- _Stated exercise_
Rewrite the part that opens with the line containing "Task: Select Servo mode in Servo test" and closes with the line containing "Action: [473, 289]", keeping every line whole but shifting each coordinate in the answers up by 57. Leave the pictures out.

- _Supplied data_
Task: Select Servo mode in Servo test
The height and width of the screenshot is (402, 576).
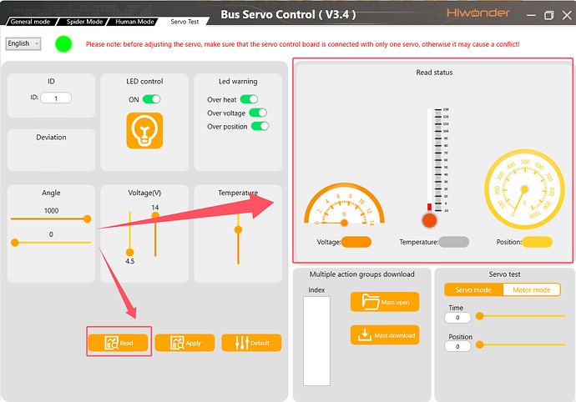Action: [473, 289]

--

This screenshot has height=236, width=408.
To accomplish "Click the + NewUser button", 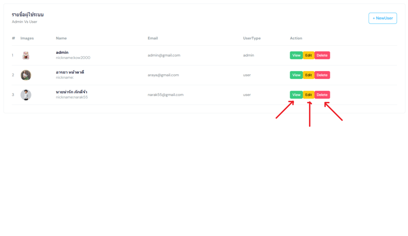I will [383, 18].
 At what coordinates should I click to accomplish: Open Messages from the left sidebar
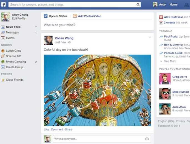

- _Task response_
Task: Select Servo mode in Servo test
The height and width of the screenshot is (402, 576).
Action: [530, 346]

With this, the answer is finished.